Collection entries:
═══

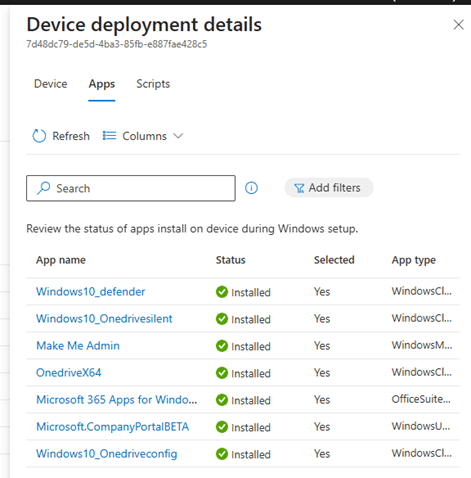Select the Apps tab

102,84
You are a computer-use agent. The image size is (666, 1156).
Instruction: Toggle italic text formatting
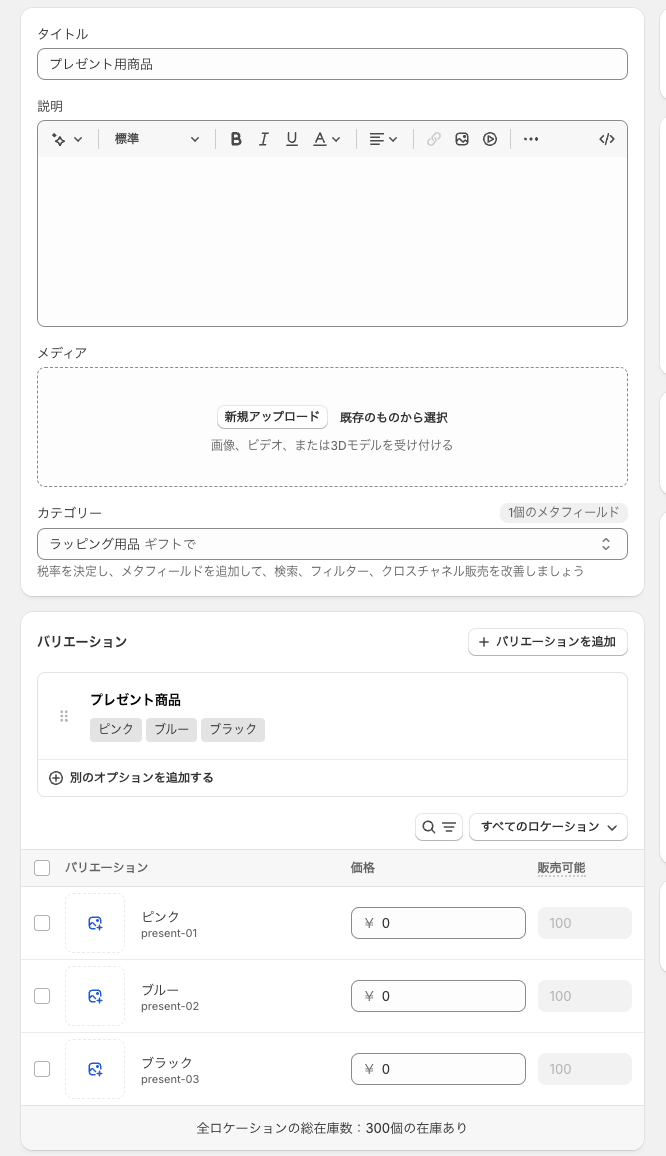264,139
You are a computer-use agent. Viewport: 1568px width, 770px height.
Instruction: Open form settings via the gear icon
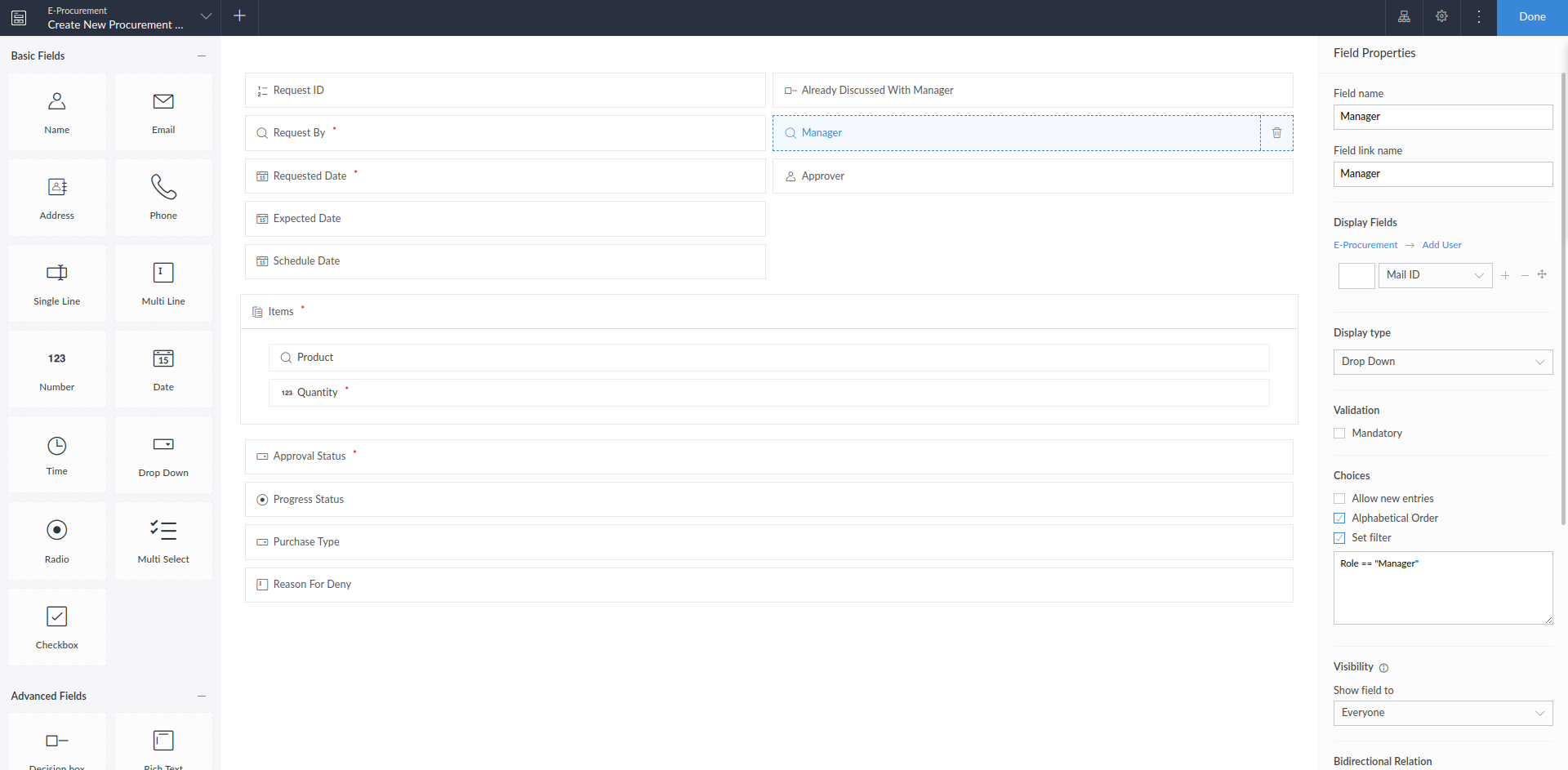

═══

What you should do:
Rewrite every line of the rows above as a Markdown table with the columns "No." and "Line", numbering each line and skipping blank ones. Leave the pictures out of your answer.

Problem solution:
| No. | Line |
|---|---|
| 1 | Select the Apps tab |
| 2 | 102,84 |
| 3 | You are a computer-use agent. The image size is (666, 1156). |
| 4 | Instruction: Toggle italic text formatting |
| 5 | 264,139 |
| 6 | You are a computer-use agent. Viewport: 1568px width, 770px height. |
| 7 | Instruction: Open form settings via the gear icon |